**DIRECTIONS**. Reproduce each record exactly, leaving nothing out.

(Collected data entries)

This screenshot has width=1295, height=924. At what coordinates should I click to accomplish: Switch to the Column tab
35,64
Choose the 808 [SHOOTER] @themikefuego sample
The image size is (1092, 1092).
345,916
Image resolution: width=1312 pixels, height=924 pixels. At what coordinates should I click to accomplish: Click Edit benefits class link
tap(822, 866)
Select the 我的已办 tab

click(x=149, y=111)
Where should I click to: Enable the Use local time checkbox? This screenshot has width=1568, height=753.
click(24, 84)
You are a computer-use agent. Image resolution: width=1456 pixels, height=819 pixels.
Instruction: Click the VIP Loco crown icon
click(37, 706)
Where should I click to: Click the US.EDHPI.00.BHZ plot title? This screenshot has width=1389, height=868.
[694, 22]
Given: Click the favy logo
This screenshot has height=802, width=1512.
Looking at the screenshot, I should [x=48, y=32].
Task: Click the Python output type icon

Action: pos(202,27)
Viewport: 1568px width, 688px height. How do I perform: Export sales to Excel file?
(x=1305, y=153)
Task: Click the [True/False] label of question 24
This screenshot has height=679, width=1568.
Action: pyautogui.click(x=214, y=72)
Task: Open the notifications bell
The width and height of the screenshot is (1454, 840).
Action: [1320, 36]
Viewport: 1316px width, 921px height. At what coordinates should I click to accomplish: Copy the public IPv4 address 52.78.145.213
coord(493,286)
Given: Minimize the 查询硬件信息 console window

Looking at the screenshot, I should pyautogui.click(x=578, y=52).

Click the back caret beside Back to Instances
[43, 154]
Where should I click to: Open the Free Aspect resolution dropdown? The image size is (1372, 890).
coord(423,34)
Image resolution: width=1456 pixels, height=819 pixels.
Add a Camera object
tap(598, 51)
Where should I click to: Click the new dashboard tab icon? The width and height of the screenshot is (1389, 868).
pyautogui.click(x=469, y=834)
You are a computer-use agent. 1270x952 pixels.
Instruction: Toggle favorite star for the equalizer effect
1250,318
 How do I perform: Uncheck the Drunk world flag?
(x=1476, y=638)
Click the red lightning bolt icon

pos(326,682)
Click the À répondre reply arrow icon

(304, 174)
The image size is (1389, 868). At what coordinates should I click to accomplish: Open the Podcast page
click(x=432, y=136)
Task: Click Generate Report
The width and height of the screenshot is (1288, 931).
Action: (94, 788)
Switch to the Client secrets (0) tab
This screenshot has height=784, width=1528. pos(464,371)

**REPLY**.
This screenshot has width=1295, height=924. At what coordinates should I click to accomplish: Switch to the Column tab
35,64
Choose the 808 [SHOOTER] @themikefuego sample
The image size is (1092, 1092).
345,916
Image resolution: width=1312 pixels, height=924 pixels. At what coordinates should I click to accomplish: Click Edit benefits class link
tap(822, 866)
Select the 我的已办 tab

click(x=149, y=111)
Where should I click to: Enable the Use local time checkbox? This screenshot has width=1568, height=753.
click(24, 84)
You are a computer-use agent. Image resolution: width=1456 pixels, height=819 pixels.
Instruction: Click the VIP Loco crown icon
click(37, 706)
Where should I click to: Click the US.EDHPI.00.BHZ plot title? This screenshot has width=1389, height=868.
[694, 22]
Given: Click the favy logo
This screenshot has height=802, width=1512.
Looking at the screenshot, I should [x=48, y=32].
Task: Click the Python output type icon

Action: pos(202,27)
Viewport: 1568px width, 688px height. How do I perform: Export sales to Excel file?
(x=1305, y=153)
Task: Click the [True/False] label of question 24
This screenshot has height=679, width=1568.
Action: pyautogui.click(x=214, y=72)
Task: Open the notifications bell
The width and height of the screenshot is (1454, 840).
Action: [1320, 36]
Viewport: 1316px width, 921px height. At what coordinates should I click to accomplish: Copy the public IPv4 address 52.78.145.213
coord(493,286)
Given: Minimize the 查询硬件信息 console window

Looking at the screenshot, I should pyautogui.click(x=578, y=52).

Click the back caret beside Back to Instances
[43, 154]
Where should I click to: Open the Free Aspect resolution dropdown? The image size is (1372, 890).
coord(423,34)
Image resolution: width=1456 pixels, height=819 pixels.
Add a Camera object
tap(598, 51)
Where should I click to: Click the new dashboard tab icon? The width and height of the screenshot is (1389, 868).
pyautogui.click(x=469, y=834)
You are a computer-use agent. 1270x952 pixels.
Instruction: Toggle favorite star for the equalizer effect
1250,318
 How do I perform: Uncheck the Drunk world flag?
(x=1476, y=638)
Click the red lightning bolt icon

pos(326,682)
Click the À répondre reply arrow icon

(304, 174)
The image size is (1389, 868). At what coordinates should I click to accomplish: Open the Podcast page
click(x=432, y=136)
Task: Click Generate Report
The width and height of the screenshot is (1288, 931).
Action: (94, 788)
Switch to the Client secrets (0) tab
This screenshot has height=784, width=1528. pos(464,371)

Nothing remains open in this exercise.